Or was it a plain text file. Another question: although MALLET is unconcerned with word meanings, instead focussing on patterns of word usage, elsevier scopus does it overcome the problem of text that predates standardized spelling, punctuation, and grammar. Could it handle texts that were authored by numerous people over time, each of whom had their particular idiosyncrasies.

Tracking them over time was a matter of naming the txt files by their date, such as 18070225. Big data can overcome a lot of problems. This has particular potential for clustering different authors together. It all probably depends on just how variant the Vira-A (Vidarabine)- FDA idiosyncrasies are from author to author.

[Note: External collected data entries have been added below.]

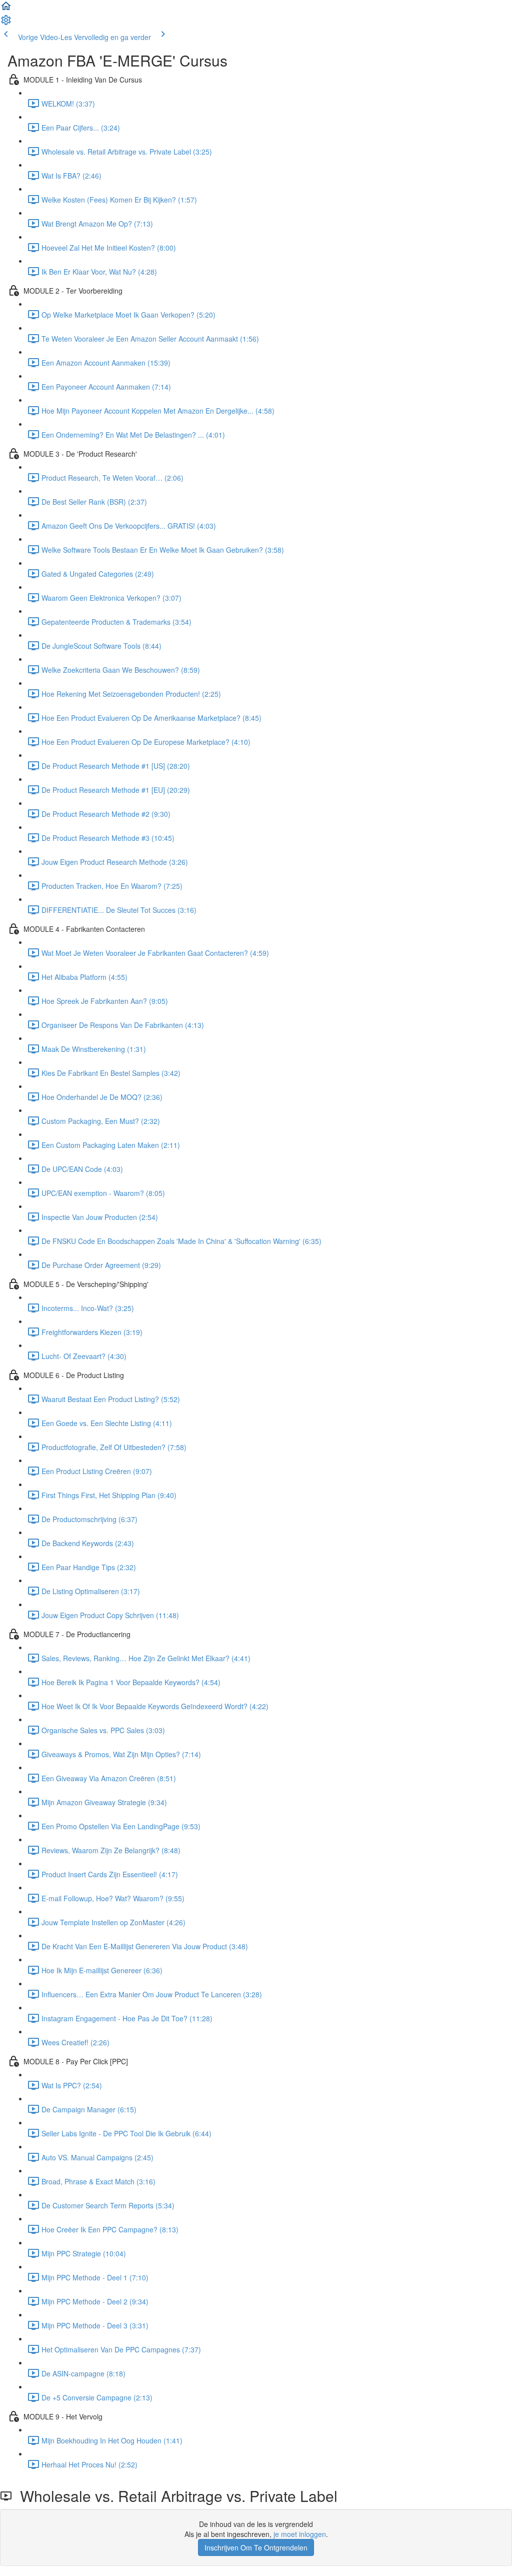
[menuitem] (6, 23)
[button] (6, 9)
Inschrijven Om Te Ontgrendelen (256, 2547)
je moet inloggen (300, 2534)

In theory, you could also reverse-geocode andrea johnson (or newspapers) to determine based on their content where they were from. Since you know the locations of newspapers, it might be an interesting way to test this idea.

It would be interesting, for example, to see if Martha becomes has less EMOTION around DEATH as she gets older. Thanks for the feedback. I really like the idea of reverse-geocoding, especially if you had a known-location training corpus for the program to work with.

Mixed results so far, but it was interesting to see one topic af I was having trouble identifying move almost exactly opposite (coefficient of -0.

Johnson research most of your paper was a bit over my non-quanty humanities head, it was interesting to see the intersection of topic modeling and geographic analysis. Thanks to you and Amylase for introducing MALLET - I found your analysis of the product very interesting.

Thanks for introducing MALLET topic modeling tools. This is exactly the type of research that got me interested in statistical text analysis. For a corpus like this diary, it should work well even with substantial variation. Reblogged this on Austen, Morgan and Me and commented: Detailed blog post exploring the use of MALLET to topic model a diary.

Two topics appear to deal largely with HOUSEWORK. Emotion Like the housework topic, there is a broad increase over time. Reply Cameron Blevins says: April 1, 2010 at 8:56 am Jason, All good questions. I look forward to more cool stuff from this. Please send along my appreciation to the developers of the MALLET team.